● **What the task asks**:
Copy out the items word for word, starting with the line that contains "557x800 pixels." and going on through the line that contains "Screen dimensions: 867x434 click(x=79, y=224)".

━━ Extracted entries

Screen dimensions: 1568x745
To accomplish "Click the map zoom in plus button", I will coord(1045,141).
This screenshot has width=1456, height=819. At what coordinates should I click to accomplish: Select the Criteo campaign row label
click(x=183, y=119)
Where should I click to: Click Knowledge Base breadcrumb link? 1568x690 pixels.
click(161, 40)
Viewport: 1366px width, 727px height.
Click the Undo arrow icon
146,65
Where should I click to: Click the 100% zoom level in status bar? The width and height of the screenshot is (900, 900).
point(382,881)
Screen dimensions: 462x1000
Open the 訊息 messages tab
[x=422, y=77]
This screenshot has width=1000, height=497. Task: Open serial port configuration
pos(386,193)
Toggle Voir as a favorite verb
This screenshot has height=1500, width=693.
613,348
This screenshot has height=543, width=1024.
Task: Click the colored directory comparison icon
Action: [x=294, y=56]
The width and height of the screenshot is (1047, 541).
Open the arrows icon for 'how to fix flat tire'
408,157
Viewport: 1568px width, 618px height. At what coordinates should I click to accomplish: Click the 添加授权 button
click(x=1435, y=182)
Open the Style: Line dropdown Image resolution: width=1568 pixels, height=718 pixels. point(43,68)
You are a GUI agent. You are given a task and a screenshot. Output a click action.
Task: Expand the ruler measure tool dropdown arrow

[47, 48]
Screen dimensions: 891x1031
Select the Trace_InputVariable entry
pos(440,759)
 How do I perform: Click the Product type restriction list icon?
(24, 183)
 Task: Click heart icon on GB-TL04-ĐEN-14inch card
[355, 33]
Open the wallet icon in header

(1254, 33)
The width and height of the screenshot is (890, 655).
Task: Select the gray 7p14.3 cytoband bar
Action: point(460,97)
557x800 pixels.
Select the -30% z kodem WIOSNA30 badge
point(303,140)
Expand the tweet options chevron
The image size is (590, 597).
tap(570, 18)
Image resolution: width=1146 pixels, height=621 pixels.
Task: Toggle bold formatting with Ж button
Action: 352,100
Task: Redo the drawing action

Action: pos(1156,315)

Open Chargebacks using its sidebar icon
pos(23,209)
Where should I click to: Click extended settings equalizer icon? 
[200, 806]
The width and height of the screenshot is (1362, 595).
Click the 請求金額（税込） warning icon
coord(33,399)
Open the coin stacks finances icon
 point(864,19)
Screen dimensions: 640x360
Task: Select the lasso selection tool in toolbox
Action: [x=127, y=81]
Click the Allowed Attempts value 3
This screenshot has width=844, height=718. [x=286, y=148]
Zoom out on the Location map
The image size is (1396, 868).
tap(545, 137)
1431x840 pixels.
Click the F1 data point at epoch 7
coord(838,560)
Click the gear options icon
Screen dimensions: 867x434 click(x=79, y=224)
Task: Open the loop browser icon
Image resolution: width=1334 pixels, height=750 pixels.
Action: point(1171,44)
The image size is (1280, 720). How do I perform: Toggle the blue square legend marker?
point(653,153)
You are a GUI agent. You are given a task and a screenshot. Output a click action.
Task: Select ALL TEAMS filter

━━━━

● **Correct answer**:
557x800 pixels.
Select the -30% z kodem WIOSNA30 badge
point(303,140)
Expand the tweet options chevron
The image size is (590, 597).
tap(570, 18)
Image resolution: width=1146 pixels, height=621 pixels.
Task: Toggle bold formatting with Ж button
Action: 352,100
Task: Redo the drawing action

Action: pos(1156,315)

Open Chargebacks using its sidebar icon
pos(23,209)
Where should I click to: Click extended settings equalizer icon? 
[200, 806]
The width and height of the screenshot is (1362, 595).
Click the 請求金額（税込） warning icon
coord(33,399)
Open the coin stacks finances icon
 point(864,19)
Screen dimensions: 640x360
Task: Select the lasso selection tool in toolbox
Action: [x=127, y=81]
Click the Allowed Attempts value 3
This screenshot has width=844, height=718. [x=286, y=148]
Zoom out on the Location map
The image size is (1396, 868).
tap(545, 137)
1431x840 pixels.
Click the F1 data point at epoch 7
coord(838,560)
Click the gear options icon
Screen dimensions: 867x434 click(x=79, y=224)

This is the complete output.